U.N. Secretary-General Ban Ki-moon said while much has been done to combat racism and xenophobia, much remains to be done. He spoke on the 10th anniversary of the Durban Declaration and Program of Action.
The document was adopted in Durban in 2001 at the U.N. World Conference against Racism, Racial Discrimination, Xenophobia and Related Intolerance. At the time it was called an “innovative and action oriented agenda to combat all forms of racism.”
Then and now
“Ten years ago, in adopting the Durban declaration and Program of Action against Racism, the international community acknowledged that no country could claim to be free of discrimination and in tolerance. Ten years later, that is still the case,” said Secretary-General Ban Ki-moon.
The world today, he said, is better prepared to “prosecute and protect” against genocide, apartheid, ethnic cleansing and contemporary forms of slavery - and is more aware of the subtle face to face and institutionalized forms of discrimination.
“We must acknowledge that intolerance has increased in many parts of the world over the past decade. The resurgence and persistence of such inhuman attitudes and detrimental practices indicate that we have not done enough to stem the tide,” he said.
He cited examples of discrimination against Africans and people of African descent, Asians, indigenous people, the Roma and others.
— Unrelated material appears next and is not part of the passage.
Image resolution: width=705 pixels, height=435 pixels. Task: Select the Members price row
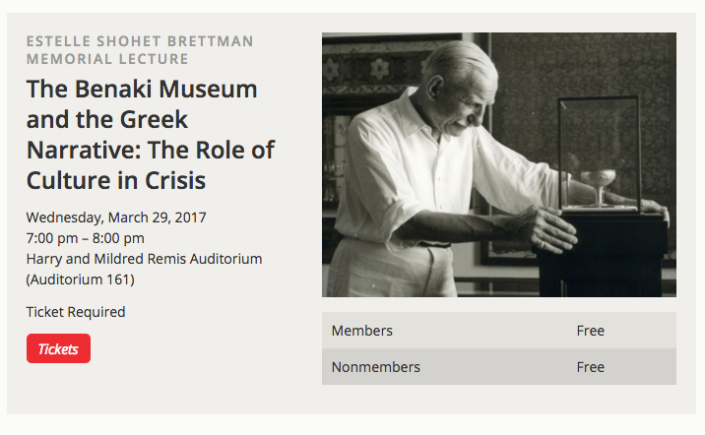(x=499, y=331)
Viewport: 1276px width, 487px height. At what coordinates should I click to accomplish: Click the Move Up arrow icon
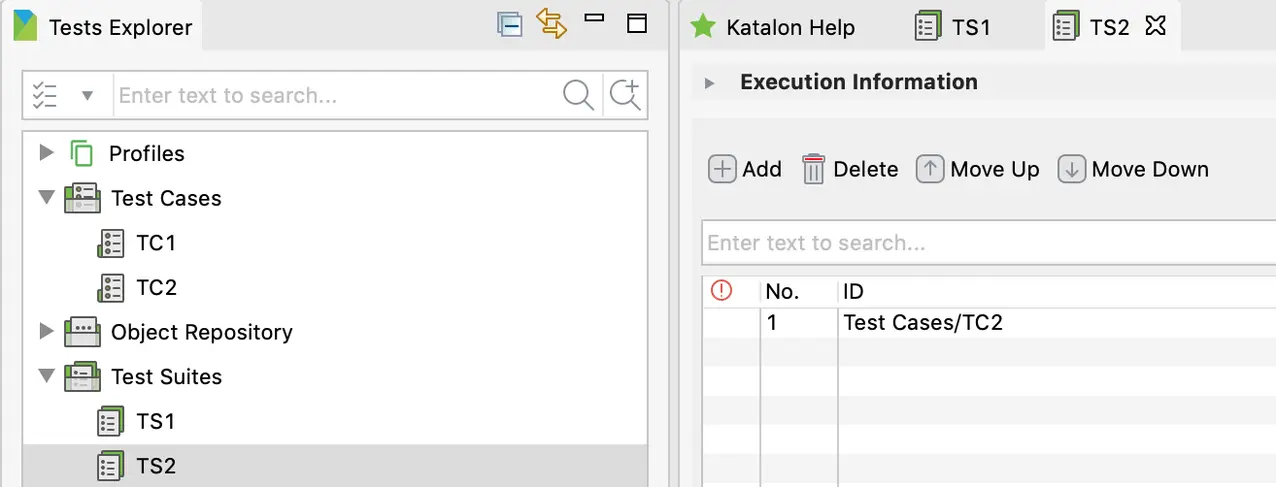[x=930, y=170]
“Let us stand firmly against anti-Semitism. We must oppose Islamaphobia and reject discrimination against the Christians. Bias based on religious identity has no place in our world,” he said.
Neither, he said, does discrimination based on gender or sexual orientation.
Navi Pillay, the U.N. High Commissioner for Human Rights, called for a renewed commitment by member states.
“Let us pledge here and now to revitalize our efforts nationally, regionally and globally to combat the scourges of racism. We can begin by showing leadership here today by underscoring that equality and non-discrimination are fundamental principles of the international community. They give hope to victims,” she said.
Also addressing the U.N. was South African president Jacob Zuma, whose country hosted the 2001 conference on racism.
“Just under a decade before that it would have been inconceivable that a gathering of that nature discussing racism would have taken place in South Africa,” he said.
At the time, apartheid was a very real and recent memory.
“Racism and racial discrimination continue to be a brutal attack on human dignity, an affront to self worth of individuals and has a prolonged and negative impact on its victims,” he said.
Zuma says the world should continue with the same resolve that led to the end of slavery, colonialism and apartheid.
2011 is the International Year for People of African Descent.